Deze verschillende wijzigingen zullen een duidelijke invloed hebben op het onderzoek van de aanvragen voor stedenbouwkundige vergunningen en het is van belang ervoor te zorgen dat deze nieuwe regels goed bekend en geassimileerd zijn bij de ambtenaren die belast zijn met het onderzoek van de aanvragen, zodat zij hun gesprekspartners correct kunnen informeren, kunnen nagaan of de nieuwe regels worden nageleefd in de ontwerpen van vergunningen die bij hen worden ingediend en over goede juridische referenties beschikken voor de motivering van de vergunningen. De opleiding van de medewerkers is ook een garantie voor een uniforme toepassing van de nieuwe regels, omdat daardoor eventuele interpretatieverschillen kunnen worden vermeden
Graag een antwoord op volgende vragen:
Werden de nieuwe bepalingen van het Burgerlijk Wetboek door de diensten van Urban aan een juridisch onderzoek onderworpen om na te gaan met welke elementen van de hervorming rekening moet worden gehouden in het kader van het onderzoek van de aanvragen om stedenbouwkundige vergunningen?

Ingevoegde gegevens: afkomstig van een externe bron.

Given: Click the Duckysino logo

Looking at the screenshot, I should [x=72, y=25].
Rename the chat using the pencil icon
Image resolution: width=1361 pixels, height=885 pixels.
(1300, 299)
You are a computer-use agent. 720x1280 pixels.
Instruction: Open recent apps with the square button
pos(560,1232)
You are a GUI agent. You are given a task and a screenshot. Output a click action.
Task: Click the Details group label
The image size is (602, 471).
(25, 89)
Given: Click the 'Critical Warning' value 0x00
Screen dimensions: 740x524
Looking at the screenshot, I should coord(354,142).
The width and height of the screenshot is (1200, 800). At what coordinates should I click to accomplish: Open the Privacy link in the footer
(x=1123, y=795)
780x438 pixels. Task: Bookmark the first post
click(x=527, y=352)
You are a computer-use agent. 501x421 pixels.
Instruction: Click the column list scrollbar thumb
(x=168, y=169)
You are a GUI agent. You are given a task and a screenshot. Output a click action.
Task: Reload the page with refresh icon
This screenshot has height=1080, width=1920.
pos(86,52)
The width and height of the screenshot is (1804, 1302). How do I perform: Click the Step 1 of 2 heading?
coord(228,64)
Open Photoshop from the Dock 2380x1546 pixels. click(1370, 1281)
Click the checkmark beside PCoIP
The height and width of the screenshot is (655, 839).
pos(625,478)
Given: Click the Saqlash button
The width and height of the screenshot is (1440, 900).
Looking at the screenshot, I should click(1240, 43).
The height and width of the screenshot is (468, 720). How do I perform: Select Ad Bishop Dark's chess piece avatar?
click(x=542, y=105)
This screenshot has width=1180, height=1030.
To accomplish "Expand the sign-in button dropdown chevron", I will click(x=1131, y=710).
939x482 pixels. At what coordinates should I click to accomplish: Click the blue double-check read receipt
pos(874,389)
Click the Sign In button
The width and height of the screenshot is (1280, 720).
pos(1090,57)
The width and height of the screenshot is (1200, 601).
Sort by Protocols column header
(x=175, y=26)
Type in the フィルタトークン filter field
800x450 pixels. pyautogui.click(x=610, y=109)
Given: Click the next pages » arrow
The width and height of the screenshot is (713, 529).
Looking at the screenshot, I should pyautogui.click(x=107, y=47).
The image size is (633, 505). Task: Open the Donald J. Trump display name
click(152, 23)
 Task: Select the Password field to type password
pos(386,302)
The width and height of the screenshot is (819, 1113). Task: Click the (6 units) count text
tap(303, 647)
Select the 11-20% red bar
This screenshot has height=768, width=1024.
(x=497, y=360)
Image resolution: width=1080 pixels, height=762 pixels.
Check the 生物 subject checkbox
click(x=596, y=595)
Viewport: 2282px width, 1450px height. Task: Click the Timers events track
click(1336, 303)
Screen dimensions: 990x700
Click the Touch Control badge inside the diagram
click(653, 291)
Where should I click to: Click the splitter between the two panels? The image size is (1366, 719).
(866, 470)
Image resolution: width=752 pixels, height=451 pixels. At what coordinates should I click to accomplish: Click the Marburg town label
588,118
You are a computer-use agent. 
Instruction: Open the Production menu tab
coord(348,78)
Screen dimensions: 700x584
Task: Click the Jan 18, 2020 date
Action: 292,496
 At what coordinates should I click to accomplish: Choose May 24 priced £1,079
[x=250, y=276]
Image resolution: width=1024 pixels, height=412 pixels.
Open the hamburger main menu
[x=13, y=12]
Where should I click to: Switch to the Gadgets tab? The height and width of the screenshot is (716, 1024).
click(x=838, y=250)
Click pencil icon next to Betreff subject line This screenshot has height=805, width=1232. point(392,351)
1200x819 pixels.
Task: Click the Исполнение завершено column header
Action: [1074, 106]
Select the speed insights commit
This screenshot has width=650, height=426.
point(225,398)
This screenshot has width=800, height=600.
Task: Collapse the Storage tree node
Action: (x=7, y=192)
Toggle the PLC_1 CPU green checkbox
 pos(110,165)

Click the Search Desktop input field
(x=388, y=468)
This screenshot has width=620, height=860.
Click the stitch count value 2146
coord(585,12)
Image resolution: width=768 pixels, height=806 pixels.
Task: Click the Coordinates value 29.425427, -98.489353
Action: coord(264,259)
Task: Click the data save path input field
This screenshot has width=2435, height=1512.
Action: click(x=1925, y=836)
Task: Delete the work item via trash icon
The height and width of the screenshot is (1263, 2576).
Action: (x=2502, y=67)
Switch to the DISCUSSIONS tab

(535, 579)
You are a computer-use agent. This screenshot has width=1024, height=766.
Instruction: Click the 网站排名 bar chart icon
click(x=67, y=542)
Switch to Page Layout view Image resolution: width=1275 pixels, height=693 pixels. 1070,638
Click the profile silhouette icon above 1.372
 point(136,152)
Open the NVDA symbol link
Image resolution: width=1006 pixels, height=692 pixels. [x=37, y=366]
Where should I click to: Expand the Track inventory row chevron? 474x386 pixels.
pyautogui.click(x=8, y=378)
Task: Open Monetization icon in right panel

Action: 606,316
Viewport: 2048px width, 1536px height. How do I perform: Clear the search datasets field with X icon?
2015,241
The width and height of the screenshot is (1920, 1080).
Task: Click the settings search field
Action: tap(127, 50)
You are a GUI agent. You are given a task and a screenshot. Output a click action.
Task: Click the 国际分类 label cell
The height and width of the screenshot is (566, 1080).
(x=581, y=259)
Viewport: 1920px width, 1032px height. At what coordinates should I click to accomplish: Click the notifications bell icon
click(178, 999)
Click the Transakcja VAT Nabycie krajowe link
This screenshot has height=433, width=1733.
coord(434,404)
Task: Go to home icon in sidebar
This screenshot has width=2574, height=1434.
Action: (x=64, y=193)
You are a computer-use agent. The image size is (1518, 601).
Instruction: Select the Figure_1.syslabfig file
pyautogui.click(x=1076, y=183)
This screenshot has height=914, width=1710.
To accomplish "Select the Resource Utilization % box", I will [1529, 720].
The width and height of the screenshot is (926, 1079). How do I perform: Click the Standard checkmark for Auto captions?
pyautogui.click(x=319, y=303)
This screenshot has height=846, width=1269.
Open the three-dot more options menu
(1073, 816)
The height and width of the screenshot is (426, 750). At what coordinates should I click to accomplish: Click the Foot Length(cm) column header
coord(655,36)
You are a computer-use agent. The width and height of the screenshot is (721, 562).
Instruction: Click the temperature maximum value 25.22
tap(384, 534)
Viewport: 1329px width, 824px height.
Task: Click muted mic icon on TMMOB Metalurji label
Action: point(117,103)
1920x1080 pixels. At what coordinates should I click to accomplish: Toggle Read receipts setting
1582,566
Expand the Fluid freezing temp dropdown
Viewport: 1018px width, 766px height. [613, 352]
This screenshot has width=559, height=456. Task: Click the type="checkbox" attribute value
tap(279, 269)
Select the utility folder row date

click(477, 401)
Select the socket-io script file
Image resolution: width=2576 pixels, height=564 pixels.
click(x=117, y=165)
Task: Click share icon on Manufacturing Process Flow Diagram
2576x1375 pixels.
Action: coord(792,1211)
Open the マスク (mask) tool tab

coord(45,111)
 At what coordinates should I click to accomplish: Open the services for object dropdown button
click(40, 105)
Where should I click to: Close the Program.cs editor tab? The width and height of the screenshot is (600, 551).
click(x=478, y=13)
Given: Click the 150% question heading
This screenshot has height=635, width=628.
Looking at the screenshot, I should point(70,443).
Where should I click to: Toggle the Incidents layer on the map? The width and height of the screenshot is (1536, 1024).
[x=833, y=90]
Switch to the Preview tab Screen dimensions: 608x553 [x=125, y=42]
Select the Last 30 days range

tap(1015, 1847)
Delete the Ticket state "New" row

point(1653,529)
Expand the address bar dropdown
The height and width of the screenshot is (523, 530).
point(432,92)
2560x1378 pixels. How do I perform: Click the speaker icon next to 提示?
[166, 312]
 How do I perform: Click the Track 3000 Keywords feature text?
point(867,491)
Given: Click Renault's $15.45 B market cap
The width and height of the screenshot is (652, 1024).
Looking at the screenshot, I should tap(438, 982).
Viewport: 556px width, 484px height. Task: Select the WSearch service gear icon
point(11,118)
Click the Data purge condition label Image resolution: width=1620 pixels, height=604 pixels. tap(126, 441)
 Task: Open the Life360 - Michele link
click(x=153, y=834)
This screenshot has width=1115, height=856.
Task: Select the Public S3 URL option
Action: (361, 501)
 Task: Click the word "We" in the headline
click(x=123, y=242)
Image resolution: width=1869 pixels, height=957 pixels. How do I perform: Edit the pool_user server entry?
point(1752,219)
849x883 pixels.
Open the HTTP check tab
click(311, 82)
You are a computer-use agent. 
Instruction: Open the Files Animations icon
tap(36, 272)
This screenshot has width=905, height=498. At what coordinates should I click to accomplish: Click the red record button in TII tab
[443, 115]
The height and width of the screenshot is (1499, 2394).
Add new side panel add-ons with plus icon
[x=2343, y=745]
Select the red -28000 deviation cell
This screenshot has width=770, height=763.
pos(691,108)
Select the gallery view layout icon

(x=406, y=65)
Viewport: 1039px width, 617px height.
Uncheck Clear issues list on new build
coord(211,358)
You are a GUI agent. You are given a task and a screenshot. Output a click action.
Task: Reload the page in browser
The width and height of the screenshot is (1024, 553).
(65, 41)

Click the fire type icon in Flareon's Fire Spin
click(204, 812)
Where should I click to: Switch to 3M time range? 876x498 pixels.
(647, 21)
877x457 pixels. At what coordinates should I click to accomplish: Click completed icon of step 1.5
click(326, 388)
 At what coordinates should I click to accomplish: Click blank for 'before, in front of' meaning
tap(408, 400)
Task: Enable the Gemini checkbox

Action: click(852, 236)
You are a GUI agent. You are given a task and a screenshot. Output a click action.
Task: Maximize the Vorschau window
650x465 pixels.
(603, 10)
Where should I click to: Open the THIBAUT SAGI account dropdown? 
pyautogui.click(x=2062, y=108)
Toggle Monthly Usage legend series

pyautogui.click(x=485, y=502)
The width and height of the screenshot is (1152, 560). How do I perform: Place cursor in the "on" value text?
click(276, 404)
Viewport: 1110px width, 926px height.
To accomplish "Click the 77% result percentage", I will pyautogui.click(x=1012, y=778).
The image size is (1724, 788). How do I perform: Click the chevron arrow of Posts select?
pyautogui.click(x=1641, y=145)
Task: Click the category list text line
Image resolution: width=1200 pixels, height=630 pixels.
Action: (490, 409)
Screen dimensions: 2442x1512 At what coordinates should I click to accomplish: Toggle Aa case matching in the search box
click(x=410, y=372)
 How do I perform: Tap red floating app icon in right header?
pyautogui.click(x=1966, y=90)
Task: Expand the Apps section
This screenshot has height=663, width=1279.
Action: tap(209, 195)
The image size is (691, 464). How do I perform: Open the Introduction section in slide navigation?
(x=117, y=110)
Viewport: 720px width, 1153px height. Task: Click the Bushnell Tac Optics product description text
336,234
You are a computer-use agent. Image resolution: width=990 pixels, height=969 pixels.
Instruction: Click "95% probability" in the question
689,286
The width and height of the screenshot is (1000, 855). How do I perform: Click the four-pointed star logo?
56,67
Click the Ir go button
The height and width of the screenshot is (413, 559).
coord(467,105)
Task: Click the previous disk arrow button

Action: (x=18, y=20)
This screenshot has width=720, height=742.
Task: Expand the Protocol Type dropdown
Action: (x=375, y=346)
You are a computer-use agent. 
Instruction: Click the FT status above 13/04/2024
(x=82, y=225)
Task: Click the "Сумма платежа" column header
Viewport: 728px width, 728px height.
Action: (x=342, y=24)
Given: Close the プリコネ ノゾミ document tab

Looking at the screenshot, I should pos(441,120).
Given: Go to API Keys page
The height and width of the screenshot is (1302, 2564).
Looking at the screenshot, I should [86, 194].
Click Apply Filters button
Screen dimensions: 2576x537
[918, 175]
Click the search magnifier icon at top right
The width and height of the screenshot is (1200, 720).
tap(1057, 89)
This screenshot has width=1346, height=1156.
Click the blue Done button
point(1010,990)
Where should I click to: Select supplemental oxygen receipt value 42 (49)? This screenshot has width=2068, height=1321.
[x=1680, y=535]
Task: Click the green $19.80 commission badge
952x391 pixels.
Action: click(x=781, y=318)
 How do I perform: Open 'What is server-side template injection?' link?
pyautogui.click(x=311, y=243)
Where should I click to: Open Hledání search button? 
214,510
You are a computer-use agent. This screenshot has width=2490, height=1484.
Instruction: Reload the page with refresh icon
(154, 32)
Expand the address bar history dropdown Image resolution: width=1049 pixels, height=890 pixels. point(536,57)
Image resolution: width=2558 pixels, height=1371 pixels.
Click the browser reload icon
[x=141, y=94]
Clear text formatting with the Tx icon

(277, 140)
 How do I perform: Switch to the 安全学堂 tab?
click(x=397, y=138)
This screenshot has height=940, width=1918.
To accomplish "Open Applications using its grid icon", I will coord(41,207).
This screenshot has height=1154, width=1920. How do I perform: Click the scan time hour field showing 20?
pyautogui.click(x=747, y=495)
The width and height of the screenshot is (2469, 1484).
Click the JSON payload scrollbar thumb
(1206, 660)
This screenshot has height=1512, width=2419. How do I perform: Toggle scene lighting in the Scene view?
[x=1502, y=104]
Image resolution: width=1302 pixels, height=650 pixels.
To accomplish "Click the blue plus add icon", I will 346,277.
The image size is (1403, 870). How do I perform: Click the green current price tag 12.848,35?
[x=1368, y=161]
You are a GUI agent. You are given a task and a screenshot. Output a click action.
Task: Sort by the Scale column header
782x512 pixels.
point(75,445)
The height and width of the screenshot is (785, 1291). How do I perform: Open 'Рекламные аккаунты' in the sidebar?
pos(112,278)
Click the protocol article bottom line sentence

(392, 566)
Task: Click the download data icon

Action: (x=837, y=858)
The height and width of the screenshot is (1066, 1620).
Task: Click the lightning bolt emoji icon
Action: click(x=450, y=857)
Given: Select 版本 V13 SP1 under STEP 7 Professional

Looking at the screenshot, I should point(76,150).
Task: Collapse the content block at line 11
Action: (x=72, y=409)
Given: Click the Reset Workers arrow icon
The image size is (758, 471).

Werd een opleiding georganiseerd voor het personeel van de gewesten en gemeenten dat belast is met het onderzoek van de aanvragen voor stedenbouwkundige vergunningen over de gevolgen van de nieuwe bepalingen, eventueel met de steun van andere actoren zoals BRULOCALIS of de Orde van Architecten?
 
 
Antwoord    De juridische dienst van Urban heeft, op dit ogenblik, nog niet de gelegenheid gehad om de wijzigingen aan het Burgerlijk Wetboek te analyseren.

Het is evident dat dit onderwerp van belang is voor de gemeentelijke en gewestelijke dossierbeheerders en de juridische dienst van Urban in het bijzonder. Urban is bezig met het evalueren en identificeren van de processen waarmee de agenten over dit onderwerp gevormd kunnen worden, vóór de inwerkingtreding ervan op 1 september 2021.